> _TRY IT_
Report every line in the listing that contains the string "menu".

> _EXERCISE MATERIALS_
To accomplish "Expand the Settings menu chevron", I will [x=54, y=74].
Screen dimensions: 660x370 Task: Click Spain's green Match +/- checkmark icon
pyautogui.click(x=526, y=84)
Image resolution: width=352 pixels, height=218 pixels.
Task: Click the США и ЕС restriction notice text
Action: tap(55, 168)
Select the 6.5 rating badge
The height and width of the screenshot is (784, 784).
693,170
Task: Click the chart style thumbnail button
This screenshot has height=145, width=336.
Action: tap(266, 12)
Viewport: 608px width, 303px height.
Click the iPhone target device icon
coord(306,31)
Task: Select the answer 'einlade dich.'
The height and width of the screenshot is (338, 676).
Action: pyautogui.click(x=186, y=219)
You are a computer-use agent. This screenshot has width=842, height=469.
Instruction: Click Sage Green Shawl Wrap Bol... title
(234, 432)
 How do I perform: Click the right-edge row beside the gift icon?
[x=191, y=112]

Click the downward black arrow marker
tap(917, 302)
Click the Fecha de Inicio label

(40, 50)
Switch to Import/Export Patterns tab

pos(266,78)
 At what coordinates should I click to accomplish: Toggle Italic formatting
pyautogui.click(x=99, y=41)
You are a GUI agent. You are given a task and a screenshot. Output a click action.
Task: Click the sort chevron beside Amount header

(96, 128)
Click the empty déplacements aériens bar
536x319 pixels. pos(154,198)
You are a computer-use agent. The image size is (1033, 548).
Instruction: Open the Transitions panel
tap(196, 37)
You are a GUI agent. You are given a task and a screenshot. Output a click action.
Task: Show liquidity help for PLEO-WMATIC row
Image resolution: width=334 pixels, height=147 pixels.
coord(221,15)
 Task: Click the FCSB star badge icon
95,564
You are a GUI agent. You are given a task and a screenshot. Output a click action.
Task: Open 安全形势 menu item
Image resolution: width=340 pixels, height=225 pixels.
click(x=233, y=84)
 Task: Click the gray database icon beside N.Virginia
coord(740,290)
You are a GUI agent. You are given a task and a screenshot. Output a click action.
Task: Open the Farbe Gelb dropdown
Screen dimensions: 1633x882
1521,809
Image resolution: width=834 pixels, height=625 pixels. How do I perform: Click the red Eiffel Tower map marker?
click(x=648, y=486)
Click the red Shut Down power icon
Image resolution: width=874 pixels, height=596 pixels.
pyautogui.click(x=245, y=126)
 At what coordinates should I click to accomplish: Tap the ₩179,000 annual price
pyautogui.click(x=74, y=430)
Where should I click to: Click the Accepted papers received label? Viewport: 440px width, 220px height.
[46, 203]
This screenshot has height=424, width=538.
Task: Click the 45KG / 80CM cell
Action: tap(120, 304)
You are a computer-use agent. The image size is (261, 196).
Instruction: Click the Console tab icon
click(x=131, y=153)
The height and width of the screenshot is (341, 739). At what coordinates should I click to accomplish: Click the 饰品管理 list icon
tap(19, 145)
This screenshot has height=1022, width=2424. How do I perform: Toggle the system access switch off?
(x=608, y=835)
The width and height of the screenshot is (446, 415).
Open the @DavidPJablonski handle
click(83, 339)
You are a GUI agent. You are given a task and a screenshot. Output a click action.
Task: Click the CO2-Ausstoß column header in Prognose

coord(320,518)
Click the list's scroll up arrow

> _ANSWER TO THIS EXERCISE_
To accomplish "Expand the Settings menu chevron", I will [x=54, y=74].
Task: Open 安全形势 menu item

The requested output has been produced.